Students in Algonquin College’s scriptwriting program are excited to hear their 10-minute original plays read publicly by actors, as part of the annual Hothouse play reading series.
Hothouse is a three-part theatre event whereby emerging Ottawa playwrights are given the opportunity to showcase new scripts for a supportive audience of family, friends, faculty and industry professionals.
The first of three Hothouse presentations will be on Friday, Feb. 25 at 6:30 p.m. for a virtual livestream audience. Hothouse 2 will take place on March 11 and Hothouse 3 will be on March 25. Each evening will consist of eight short plays broadcast out of a television studio on campus.
Hothouse has been running every winter semester since 2007 but has gone through many evolutions since then, according to Laurie Fyffe who took it over in 2017 and introduced the 10-minute play. She and the team made the pivot to an online presentation format last year.
Fyffe is an established local theatre artist and teaches writing for actors at the college. The readings are an essential part of the creative process, she says.
“Dialogue is meant to be read aloud,” she said. “Students benefit so much from the talents of actors. This is when the real rhythm and energy starts to come alive.”
Every year Fyffe said she gets the same comments from students over and over after the readings: “I had no idea it would be so valuable.”
What makes this season of Hothouse unique, in Fyffe’s opinion, is the poetic language and “otherworldliness” the writers are using to create alternate realities.
“Maybe it’s because we’re living in an alternate reality,” she said.
Fyffe helped playwright Abdelghafor Elgamri think theatrically when it comes to his writing.
Elgamri moved to Canada from Sudan in September 2021. An established Arabic writer, he is in the process of finishing his third novel. Elgamri said the scriptwriting program expanded his mind and helped him discover new ways to tell stories. He entered the program as a novelist but will exit as a playwright and screenwriter as well.
Elgamri is excited to see his words come to life at Hothouse.
“You feel like a God or something; you created something and now it’s there,” he said.
Elgamri has written a “startlingly good allegorical script” based on the political situation in Sudan, according to Fyffe. It is called The Absurdity of Ghosts and reflects on the psychological state of the leader of the military coup after killing anti-coup protesters.

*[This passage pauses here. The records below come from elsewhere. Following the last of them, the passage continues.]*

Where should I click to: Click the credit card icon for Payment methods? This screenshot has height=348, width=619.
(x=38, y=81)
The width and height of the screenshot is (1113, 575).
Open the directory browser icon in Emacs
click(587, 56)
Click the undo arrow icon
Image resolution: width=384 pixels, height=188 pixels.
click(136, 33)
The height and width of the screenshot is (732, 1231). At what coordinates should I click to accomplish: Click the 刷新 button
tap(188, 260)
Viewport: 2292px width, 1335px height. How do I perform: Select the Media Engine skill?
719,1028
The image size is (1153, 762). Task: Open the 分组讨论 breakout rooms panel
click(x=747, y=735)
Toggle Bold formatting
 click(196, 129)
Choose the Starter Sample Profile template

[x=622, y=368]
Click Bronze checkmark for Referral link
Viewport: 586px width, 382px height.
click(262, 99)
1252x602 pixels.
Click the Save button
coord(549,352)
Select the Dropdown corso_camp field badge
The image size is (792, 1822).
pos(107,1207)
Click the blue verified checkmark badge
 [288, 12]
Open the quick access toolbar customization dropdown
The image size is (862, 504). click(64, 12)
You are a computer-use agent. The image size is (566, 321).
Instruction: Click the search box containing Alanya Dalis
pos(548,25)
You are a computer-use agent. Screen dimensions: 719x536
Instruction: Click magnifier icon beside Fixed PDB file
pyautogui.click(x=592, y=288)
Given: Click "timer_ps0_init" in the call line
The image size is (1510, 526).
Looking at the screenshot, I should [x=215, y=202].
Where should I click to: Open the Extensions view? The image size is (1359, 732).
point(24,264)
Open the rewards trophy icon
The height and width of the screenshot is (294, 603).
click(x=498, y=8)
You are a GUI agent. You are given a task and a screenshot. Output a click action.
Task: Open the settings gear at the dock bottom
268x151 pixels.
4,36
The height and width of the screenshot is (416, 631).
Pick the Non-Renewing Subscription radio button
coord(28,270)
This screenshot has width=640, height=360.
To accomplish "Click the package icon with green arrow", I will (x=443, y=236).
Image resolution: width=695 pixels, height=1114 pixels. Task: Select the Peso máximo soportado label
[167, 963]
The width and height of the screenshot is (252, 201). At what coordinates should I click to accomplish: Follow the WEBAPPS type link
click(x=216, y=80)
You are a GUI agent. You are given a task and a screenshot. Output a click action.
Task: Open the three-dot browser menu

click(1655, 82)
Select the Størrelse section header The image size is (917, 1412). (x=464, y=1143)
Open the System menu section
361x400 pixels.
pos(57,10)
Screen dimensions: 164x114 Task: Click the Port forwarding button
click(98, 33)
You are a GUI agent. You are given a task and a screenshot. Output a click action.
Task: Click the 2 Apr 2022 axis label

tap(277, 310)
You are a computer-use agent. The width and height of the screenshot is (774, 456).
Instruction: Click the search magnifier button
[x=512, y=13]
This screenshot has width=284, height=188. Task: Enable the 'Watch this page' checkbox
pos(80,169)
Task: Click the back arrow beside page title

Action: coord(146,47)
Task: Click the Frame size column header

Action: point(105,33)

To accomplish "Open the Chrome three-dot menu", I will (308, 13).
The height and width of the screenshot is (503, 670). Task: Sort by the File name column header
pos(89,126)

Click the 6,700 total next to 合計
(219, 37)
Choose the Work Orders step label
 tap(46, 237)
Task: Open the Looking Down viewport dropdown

“I can’t wait to have this thing be acted out and then share it with people back home through social media,” said Elgamri. “This is an opportunity to show what happened in Sudan and put it out there into the world.”
Also included in the first evening of Hothouse is Nicole Burggraaf’s I’ll be Loving You Parenthesis Forever and Meagan Le Duc’s A Haunting Melody.
Burggraaf was in her mid 40s working as an optometric assistant when “COVID happened” and she had an epiphany.
“’Oh my goodness, I love to write,'” she said she remembers thinking. “I’ve got to do something about it.”
Her script, she said, explores the need to hold onto your younger self as you grow older. The protagonist, Heather, wakes up from a leisurely afternoon nap to discover she is married to her childhood crush, Joey McIntyre from the boy band New Kids on the Block.
This comedy inspired by fan obsession is the first play Burggraaf has ever written.
“It will be interesting to hear my own words come out of someone else’s mouth,” Burggraaf said. “I am also very curious to hear the work of my peers acted out loud.”
This is not Meagan Le Duc’s first play, but it is the first time she plotted out the storyline in advance before beginning the writing process. Her piece is about a near-fatal car accident triggering its victim to face haunting memories and come to terms with the truth.
Le Duc said she recognizes a lot of herself in Merlin, one of the characters in her two-hander script.
“I had a lot of fun writing this,” she said. “I am very satisfied with how it turned out.”
Le Duc looks forward to being amongst the crowd and witnessing everyone’s reactions. Though the virtual format will feel different than having her script read aloud in person, it still allows Le Duc to share the piece and get feedback.
“I am eager to see how people interpret the ending,” she said. “My writing has a very implicant style and the only way to know whether I’ve left it too open-ended is to see how it lands with a test audience.”
Le Duc is aiming to acquire a strong grasp of script writing at Algonquin College before pursuing a career in film production.
“I want to prove to myself that my passion can be more than a hobby,” she said.
The Hothouse script readings allow playwrights to experience firsthand what works and what needs more work in a supportive and playful environment. It is an exciting opportunity, according to the playwrights, and they are all looking forward to it.